Just two months after the release of London Zoo, the Lehmann Brothers bank filed for the biggest bankruptcy in US history, and the sky-high UK offices in the docklands were suddenly vacated. As the UK economy subsequently stagnated, painful austerity measures were introduced. In the summer of 2011, the police shooting of Mark Duggan in North London led to four nights of rioting that spread across England. Resistance to austerity and the ruling class was fierce, but failed to effect much change until the Brexit referendum and the 2017 election in the UK that – along with police violence and the election of Trump in the US – reordered the political landscape, broke ideological consensus, and ushered in a new era of struggle.

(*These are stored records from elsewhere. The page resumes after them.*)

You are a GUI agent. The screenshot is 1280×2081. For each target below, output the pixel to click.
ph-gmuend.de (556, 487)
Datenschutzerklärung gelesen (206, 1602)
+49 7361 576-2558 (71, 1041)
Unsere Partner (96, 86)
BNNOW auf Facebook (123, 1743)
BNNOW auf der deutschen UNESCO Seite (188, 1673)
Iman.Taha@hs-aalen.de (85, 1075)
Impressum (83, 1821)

Since all this took place after London Zoo was released, how is it that from the very first drop, the record still feels so urgent and contemporary? Its opening track Angry sees veteran reggae vocalist Tippa Irie growl out the words “So many things that make me angry and so many things that make mad/ I gotta say” to a propulsive beat, followed by a rapid-fire sermon on government response to disaster, climate change, terrorism, military imperialism and more. Given the mood, the lyrical content and the thick, dissonant bass, you could be forgiven for thinking you’re listening to grime, but it’s more complex than that.

True, London Zoo does absorb the grime of its day, and some of its best moments come from Flowdan, founding member of Wiley’s seminal crew Roll Deep. But London Zoo also reaches backwards in time – Ricky Ranking, who features on three of the album’s tracks, produced work that goes back to the early nineties, while Tippa Irie started in the eighties. Rather than traditionalising the album, however, their contributions underline both the musical and the political continuities between multiple generations of London music of Afro-Caribbean origin. The rage and dread that is a political reality today had always been latent in decades of racial and economic oppression, and it smoulders on London Zoo, awaiting the revolution.

Another key local ingredient of the album is dubstep. In 2008, dubstep and grime were closer together in sound than they are today – dubstep had not yet become the garish new heavy metal its detractors called brostep, and grime had not yet expanded its sound under influence from other genres. And rarely have grime and dubstep ever been as close as on London Zoo, where tracks like Skeng sit squarely and seamlessly between the two sounds. Or where The Spaceape, who had released one of Hyperdub’s earliest albums, Memories of the Future, gives one of his best performances in Fuckaz, listing every kind of oppressor with darkly cathartic insight. London Zoo is perhaps best understood as a third point on a triangle formed with grime and dubstep, opening up a new dimension that echoes with the history of underground sounds. Kevin ‘The Bug’ Martin was in the ideal position to do this, having given dancehall a twist of experimentalism on his previous release Pressure and dabbled in post-punk and noise of many kinds for years.

Not only did London Zoo reach into many layers of the past, or the many parallel universes contained in London’s musical underground of 2008, it extended into the future, too. One hopes for a time in which the album’s anger is no longer so raw and recognisable. But even if that ever comes to pass – don’t hold your breath – London Zoo’s significance as a document bearing the imprint of its times will keep it vital for years to come.